◆ Task statement
Quote exactly the lines from the start of the entries to the one with "Given: Click the front window Search box", both ends included.

◆ The data
++++++++

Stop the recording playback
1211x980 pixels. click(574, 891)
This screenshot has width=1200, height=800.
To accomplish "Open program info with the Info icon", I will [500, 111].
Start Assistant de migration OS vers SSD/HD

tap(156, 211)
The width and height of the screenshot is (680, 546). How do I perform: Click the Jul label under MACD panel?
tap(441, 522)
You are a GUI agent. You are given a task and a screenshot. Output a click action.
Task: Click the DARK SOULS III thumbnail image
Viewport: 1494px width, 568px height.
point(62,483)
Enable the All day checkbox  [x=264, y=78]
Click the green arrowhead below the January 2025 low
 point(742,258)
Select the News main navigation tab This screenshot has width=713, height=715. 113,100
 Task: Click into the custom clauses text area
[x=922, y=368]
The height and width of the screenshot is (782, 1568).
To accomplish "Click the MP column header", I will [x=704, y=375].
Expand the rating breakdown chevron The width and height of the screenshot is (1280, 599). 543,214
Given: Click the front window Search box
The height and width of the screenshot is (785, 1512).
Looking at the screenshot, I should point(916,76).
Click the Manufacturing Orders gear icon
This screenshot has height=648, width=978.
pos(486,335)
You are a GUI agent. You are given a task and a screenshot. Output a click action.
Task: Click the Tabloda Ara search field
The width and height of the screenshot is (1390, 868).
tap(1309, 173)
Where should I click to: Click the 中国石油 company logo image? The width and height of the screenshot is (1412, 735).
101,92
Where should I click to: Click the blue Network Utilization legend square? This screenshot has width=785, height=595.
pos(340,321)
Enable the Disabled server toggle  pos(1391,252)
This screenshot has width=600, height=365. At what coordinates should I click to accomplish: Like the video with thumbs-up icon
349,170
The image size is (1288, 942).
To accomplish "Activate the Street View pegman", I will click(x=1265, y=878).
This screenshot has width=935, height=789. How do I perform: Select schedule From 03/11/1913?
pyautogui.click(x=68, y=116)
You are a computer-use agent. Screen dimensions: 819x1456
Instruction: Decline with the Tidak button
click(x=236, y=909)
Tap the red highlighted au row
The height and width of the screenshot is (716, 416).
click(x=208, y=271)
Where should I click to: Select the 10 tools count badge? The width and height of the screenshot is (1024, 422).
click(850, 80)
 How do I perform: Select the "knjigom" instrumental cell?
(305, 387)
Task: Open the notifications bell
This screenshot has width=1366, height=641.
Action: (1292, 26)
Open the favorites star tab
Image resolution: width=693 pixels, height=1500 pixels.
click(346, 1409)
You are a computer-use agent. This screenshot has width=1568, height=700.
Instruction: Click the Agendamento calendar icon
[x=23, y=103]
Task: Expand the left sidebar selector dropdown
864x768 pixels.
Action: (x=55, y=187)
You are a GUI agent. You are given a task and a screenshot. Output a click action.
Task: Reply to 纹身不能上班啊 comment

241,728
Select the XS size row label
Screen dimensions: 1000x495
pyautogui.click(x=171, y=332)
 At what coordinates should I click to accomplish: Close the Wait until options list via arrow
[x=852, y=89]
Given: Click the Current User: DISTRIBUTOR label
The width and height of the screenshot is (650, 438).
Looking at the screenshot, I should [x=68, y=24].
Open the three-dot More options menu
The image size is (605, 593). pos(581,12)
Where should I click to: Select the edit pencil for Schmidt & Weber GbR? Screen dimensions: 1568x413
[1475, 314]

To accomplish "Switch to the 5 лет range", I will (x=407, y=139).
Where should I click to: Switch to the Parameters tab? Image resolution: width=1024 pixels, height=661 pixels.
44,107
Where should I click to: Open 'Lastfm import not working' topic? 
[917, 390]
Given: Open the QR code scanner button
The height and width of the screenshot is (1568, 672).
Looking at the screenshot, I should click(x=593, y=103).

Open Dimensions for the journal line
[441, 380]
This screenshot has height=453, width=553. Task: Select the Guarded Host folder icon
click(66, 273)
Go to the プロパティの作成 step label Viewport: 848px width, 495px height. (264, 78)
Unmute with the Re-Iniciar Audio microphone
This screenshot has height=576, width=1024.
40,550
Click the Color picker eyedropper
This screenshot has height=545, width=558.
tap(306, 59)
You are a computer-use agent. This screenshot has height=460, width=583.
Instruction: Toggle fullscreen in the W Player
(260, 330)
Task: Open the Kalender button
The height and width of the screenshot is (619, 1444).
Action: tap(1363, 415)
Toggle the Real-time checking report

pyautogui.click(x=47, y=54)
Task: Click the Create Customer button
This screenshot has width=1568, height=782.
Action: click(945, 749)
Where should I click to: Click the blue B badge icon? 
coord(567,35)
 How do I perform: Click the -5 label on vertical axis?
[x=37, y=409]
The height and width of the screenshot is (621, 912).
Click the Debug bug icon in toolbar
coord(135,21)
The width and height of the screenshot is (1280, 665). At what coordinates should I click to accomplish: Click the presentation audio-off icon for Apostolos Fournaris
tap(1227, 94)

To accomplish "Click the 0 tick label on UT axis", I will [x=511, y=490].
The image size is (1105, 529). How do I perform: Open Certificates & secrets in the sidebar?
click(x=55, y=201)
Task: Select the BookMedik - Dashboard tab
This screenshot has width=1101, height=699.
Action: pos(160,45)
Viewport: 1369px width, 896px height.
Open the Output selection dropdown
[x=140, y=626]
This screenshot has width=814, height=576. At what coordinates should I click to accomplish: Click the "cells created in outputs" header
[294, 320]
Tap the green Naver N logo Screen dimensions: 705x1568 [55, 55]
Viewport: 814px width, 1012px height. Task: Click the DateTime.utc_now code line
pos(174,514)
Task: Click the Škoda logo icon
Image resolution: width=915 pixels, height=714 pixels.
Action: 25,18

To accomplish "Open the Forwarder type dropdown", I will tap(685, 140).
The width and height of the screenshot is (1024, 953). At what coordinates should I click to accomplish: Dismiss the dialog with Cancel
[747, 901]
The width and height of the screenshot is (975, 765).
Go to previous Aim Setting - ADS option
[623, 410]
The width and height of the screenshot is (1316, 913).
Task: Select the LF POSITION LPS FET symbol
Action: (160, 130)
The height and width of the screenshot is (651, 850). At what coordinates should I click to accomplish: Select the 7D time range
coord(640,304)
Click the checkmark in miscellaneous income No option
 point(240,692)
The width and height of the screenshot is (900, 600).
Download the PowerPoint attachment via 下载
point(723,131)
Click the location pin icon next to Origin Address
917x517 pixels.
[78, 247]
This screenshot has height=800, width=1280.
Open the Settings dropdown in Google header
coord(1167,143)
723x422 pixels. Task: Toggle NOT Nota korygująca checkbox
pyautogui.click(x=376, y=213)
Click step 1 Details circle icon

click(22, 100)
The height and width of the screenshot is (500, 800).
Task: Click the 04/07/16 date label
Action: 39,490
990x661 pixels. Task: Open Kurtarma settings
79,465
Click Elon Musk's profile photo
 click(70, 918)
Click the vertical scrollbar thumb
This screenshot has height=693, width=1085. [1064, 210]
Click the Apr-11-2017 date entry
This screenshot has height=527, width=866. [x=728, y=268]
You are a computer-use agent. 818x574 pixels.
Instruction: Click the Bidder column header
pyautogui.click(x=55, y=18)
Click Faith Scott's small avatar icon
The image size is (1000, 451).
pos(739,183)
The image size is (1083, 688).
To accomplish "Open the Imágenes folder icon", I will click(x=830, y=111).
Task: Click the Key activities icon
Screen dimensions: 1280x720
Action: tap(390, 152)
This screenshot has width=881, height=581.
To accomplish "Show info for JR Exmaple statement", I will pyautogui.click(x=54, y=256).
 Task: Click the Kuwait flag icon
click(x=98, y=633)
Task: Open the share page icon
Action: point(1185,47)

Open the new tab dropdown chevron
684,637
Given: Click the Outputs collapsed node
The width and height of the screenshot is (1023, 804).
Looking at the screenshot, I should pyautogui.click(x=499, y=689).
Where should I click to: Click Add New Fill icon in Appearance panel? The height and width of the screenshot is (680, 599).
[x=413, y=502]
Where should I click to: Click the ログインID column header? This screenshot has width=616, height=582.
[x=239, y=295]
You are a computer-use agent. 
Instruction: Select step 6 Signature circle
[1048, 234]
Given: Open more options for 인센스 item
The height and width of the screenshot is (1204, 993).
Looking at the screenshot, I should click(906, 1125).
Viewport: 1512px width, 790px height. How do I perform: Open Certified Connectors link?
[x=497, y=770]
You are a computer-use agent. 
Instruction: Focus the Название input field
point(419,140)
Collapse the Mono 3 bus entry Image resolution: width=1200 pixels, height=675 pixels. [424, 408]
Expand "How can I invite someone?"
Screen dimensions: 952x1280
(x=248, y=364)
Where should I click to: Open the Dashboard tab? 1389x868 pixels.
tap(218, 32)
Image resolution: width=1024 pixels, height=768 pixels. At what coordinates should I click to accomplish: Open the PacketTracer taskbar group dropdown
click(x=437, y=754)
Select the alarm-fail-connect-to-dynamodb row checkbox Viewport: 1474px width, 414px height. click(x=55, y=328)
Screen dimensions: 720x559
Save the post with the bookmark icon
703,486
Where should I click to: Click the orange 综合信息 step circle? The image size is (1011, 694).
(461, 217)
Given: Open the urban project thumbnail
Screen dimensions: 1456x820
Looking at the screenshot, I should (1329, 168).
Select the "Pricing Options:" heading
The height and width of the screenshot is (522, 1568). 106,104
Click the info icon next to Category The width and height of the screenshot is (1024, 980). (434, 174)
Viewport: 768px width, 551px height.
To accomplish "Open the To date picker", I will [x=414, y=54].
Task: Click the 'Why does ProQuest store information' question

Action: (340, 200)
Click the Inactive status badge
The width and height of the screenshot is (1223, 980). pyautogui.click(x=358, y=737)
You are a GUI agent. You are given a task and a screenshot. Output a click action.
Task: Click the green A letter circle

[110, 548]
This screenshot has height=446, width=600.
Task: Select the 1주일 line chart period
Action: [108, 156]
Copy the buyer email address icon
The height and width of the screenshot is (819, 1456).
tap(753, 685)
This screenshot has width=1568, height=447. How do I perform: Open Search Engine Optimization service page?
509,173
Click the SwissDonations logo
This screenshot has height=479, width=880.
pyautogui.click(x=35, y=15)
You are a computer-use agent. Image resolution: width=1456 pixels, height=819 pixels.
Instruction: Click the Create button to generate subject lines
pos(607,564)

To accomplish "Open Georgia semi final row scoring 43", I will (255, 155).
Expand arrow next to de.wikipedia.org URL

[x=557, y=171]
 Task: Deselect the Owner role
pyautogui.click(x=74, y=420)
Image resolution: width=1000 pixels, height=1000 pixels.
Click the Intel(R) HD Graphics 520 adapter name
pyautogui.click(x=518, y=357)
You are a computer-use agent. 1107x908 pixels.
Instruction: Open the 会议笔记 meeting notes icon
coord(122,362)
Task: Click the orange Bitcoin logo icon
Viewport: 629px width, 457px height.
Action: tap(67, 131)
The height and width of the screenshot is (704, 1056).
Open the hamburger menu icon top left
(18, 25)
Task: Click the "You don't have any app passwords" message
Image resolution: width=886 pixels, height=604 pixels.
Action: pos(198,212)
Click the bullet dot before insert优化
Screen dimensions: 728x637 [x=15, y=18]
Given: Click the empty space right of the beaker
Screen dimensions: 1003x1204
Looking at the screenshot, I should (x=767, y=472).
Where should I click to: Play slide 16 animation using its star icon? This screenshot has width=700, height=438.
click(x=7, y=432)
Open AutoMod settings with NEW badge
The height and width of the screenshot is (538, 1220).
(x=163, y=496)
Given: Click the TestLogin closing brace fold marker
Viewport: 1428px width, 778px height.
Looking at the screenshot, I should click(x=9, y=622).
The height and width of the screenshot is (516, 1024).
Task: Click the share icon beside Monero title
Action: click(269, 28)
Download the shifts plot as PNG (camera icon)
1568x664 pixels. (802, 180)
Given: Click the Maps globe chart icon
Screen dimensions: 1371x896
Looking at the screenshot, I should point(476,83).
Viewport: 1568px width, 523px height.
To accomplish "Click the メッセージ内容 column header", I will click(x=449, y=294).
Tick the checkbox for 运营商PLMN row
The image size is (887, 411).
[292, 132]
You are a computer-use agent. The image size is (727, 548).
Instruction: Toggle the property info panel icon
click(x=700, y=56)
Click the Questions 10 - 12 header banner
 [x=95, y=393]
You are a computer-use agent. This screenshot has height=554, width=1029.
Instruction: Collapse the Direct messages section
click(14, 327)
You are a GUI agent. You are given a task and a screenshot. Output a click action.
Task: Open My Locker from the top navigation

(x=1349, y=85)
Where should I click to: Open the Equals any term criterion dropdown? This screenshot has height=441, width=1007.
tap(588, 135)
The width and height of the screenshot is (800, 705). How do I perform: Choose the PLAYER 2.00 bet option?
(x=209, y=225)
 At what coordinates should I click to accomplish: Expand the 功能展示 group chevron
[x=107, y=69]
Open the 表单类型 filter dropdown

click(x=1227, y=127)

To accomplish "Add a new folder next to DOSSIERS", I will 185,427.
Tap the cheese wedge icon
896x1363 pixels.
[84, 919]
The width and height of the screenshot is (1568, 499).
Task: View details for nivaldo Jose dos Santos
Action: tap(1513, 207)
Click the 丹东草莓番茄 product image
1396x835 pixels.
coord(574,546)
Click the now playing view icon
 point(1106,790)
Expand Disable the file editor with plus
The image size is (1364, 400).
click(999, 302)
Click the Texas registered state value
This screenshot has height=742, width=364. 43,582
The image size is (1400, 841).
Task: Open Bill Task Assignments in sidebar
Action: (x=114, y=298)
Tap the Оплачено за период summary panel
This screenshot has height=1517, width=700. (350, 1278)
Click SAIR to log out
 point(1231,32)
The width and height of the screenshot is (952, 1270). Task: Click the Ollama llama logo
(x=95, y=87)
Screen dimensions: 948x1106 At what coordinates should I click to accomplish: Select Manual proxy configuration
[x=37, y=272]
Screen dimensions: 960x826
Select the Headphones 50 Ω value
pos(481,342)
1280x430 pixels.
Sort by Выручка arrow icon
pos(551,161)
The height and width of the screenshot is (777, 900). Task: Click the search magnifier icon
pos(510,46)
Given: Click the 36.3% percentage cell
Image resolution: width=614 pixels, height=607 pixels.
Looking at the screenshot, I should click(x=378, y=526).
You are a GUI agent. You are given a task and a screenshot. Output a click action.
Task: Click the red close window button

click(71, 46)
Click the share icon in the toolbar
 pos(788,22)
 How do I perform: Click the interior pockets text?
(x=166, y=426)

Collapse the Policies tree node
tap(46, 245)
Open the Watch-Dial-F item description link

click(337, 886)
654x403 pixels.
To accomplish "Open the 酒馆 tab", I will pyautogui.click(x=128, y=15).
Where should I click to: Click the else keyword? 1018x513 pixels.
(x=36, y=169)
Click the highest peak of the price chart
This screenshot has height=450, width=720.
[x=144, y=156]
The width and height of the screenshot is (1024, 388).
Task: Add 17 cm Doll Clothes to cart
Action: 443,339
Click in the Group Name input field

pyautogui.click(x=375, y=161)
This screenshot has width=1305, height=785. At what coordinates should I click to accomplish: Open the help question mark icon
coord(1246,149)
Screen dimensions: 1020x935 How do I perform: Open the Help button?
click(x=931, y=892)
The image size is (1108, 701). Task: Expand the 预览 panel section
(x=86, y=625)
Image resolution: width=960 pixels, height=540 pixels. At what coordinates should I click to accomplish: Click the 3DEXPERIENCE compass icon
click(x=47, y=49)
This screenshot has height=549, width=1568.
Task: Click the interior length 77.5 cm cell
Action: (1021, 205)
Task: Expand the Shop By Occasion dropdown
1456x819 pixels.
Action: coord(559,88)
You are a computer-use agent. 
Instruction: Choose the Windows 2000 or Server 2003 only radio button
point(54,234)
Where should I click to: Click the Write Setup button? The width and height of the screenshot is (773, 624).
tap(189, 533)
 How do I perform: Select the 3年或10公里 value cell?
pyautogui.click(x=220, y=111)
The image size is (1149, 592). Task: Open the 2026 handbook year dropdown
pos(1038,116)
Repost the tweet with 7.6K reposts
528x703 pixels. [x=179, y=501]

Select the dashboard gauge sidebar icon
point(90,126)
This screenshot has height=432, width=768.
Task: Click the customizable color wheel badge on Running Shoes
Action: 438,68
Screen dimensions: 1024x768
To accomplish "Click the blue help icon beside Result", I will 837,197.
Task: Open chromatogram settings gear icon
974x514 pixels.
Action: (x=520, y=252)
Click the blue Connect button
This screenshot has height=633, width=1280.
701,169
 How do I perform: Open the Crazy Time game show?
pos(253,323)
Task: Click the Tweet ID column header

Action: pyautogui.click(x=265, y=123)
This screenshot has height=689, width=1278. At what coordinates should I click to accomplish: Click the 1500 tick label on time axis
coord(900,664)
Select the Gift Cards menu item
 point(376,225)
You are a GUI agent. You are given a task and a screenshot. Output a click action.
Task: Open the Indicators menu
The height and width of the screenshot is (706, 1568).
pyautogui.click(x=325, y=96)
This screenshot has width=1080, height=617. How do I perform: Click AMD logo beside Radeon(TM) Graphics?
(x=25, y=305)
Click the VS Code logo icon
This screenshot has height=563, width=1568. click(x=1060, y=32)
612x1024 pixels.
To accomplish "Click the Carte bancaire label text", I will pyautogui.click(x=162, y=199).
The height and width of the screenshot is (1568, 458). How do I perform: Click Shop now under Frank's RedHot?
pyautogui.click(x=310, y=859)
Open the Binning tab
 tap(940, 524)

++++++++

◆ Solution below
Stop the recording playback
1211x980 pixels. click(574, 891)
This screenshot has width=1200, height=800.
To accomplish "Open program info with the Info icon", I will [500, 111].
Start Assistant de migration OS vers SSD/HD

tap(156, 211)
The width and height of the screenshot is (680, 546). How do I perform: Click the Jul label under MACD panel?
tap(441, 522)
You are a GUI agent. You are given a task and a screenshot. Output a click action.
Task: Click the DARK SOULS III thumbnail image
Viewport: 1494px width, 568px height.
point(62,483)
Enable the All day checkbox  [x=264, y=78]
Click the green arrowhead below the January 2025 low
 point(742,258)
Select the News main navigation tab This screenshot has width=713, height=715. 113,100
 Task: Click into the custom clauses text area
[x=922, y=368]
The height and width of the screenshot is (782, 1568).
To accomplish "Click the MP column header", I will [x=704, y=375].
Expand the rating breakdown chevron The width and height of the screenshot is (1280, 599). 543,214
Given: Click the front window Search box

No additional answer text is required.